В действительности же, фея, вынужденная делить ложе с подменышем, не могла сама избавиться от плода – тяжелая Тварная плоть внутри ее тела терзала и мучила, и князь, признательный за все, что сделала для него наложница, освободил ее от страданий.
Кто скажет теперь, в чем заключался договор, скрепивший противоестественный союз сиогэйли и женщины Волшебного народа? Знала ли она о том, что ее ребенку уготована необычная и печальная участь, что судьба его взвешена и предрешена на сотни человеческих лет вперед? Или известно было только то, что первый сын подменыша не должен быть смеском, чистое волшебство должно течь в его жилах? Гордилась она оказанной ей честью? Хотелось бы думать, что да, его матери льстило оказаться единственной достойной из множества других. Никогда больше не дала она знать о себе, ни разу не поинтересовалась сыном, но фейри неведомы родственные чувства, а судьба принца, на которого со страхом и надеждой взирали все племена от Полудня до Полуночи, каждый шаг его, каждый прожитый день был на виду. Князь-подменыш гордился сыном, дед-Владыка, гордился внуком, и они не считали нужным скрывать его от фейри.
Его прятали от людей.
* * *Курт взялся за дело с обстоятельностью человека, предпочитающего получать за свою работу отличные оценки. Да и то сказать, предстоящее дело пока не слишком отличалось от привычных семинаров. В жизни людей происходит столько событий, кажущихся мистическими, что преподавателям даже придумывать ничего не приходилось. И в порядке вещей были задания, начинающиеся чем-то вроде: “В поселке городского типа N произошел ряд утоплений, приписываемых местному водяному…” Порой даже обидно было, следуя логике, в правильном порядке составляя известные факты, доискиваться до истинной подоплеки событий, и выяснять, что водяной ну совершенно ни при чем, а “при чем” цистерна спирта, спрятанная каким-то гадом на острове посреди N-ского озера.
Правда, столкнувшись с подобной ситуацией на практике, Курт решил, что естественные объяснения сверхъестественных происшествий все же предпочтительнее.
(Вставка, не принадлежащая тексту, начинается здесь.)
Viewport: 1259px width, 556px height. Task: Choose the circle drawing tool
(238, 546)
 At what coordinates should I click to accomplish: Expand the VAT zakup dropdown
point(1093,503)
Для начала он нарисовал схему, где наглядно изобразил предполагаемые сферы интересов Драхена и семьи Гюнхельдов, и попытался увидеть точки пересечения. Если бы не Элис, втянутая в эту же головоломку, все объяснялось довольно просто: мистификацией городского масштаба, с целью заставить Курта задержаться в Ауфбе. Убедить его в том, что Змей-под-Холмом не вымысел и не суеверия, и воззвать к чувству ответственности: твоя, де, обязанность привести пророчество к исполнению, так неужели же ты бросишь нас тут на съедение чертовой силе.